━━ Brano proposto ━━

Una mega piattaforma di pale eoliche che galleggia al largo delle isole Egadi. Addirittura la più grande d’Europa, per rifornire di energia il Paese, contribuire alla decarbonizzazione e che, manco a dirlo, darà lavoro ai siciliani. Ha un’ambizione altissima il progetto, Medwind Italia (mediterranean wind) presentato lo scorso novembre da Renexia, società della Toto Holding e che proprio in questi giorni sta attivando le misurazioni in mare al largo della Sicilia. Un’ambizione green che piace pure agli ambientalisti ma che non manca di scatenare reazioni avverse: interrogazioni all’europarlamento, pareri negativi dei comuni, raccolta di firme di comitati nati spontaneamente sul territorio. Un fronte di contrari, che vede in prima fila i pescatori. Temono, non senza argomenti, di venire defraudati: “È stata fornita una documentazione inadeguata, vorremmo i dati sulla base dei quali hanno fornito stime e previsioni. Mi pare si sia sottostimato innanzitutto la capacità delle comunità locali di entrare nel merito”, dice Gioacchino Fazio, professore di Economia all’università di Palermo e coordinatore dell’Osservatorio della Pesca, che ha redatto uno studio sul progetto di Renexia con deduzioni molto diverse dai numeri del progetto.

━━━

▶ [Breve esercizio]: Elenca le reazioni avverse al progetto Medwind Italia che il brano sul parco eolico delle Egadi cita esplicitamente. Le righe che seguono provengono da un'altra fonte.

━━ Dati forniti ━━

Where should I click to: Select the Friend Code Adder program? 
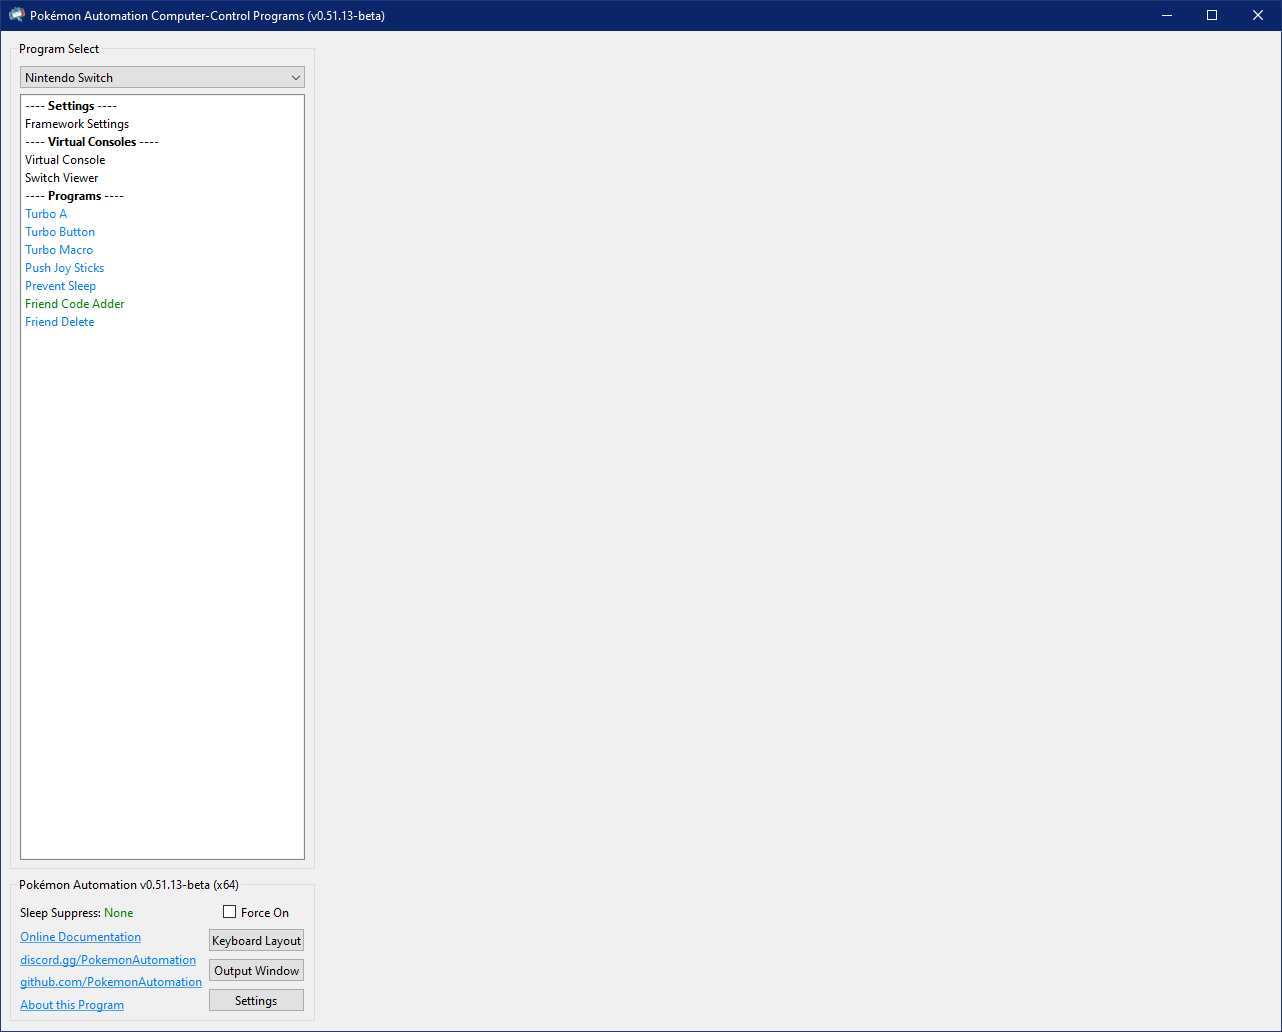pos(75,304)
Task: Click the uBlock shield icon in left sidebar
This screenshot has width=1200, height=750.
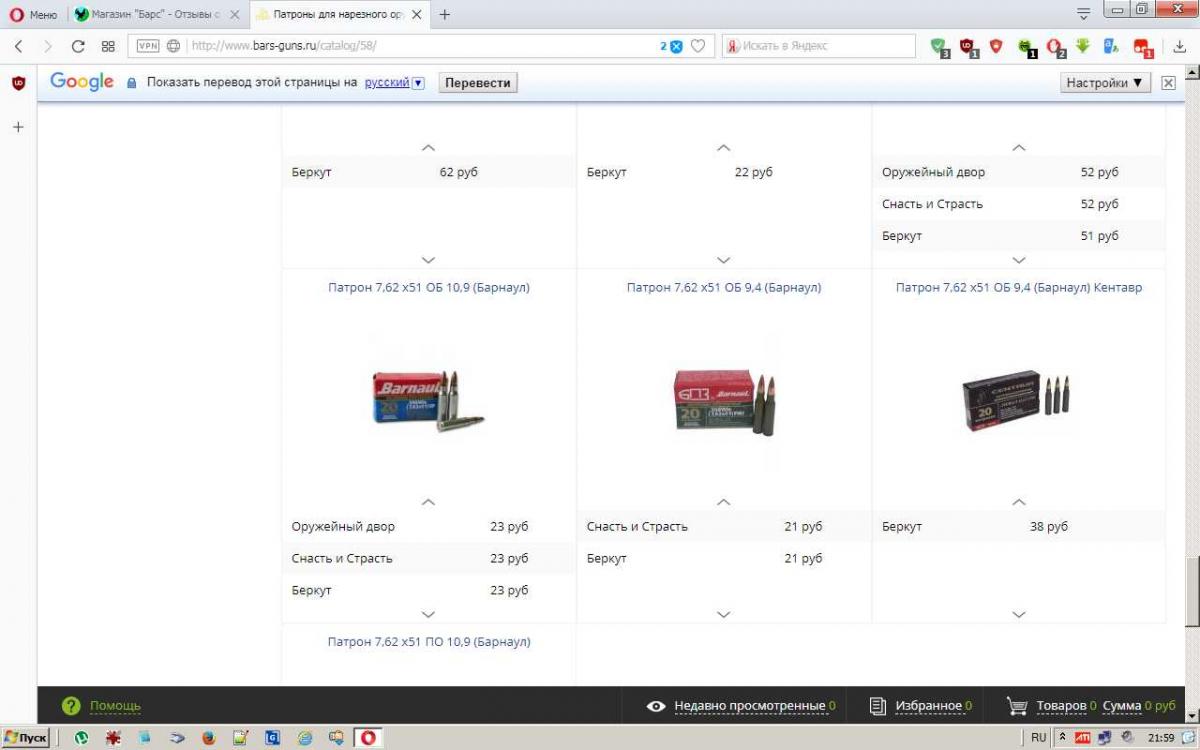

━━━

▶ [Soluzione]:
- Interrogazioni all'europarlamento
- Pareri negativi dei comuni
- Raccolta di firme di comitati nati spontaneamente sul territorio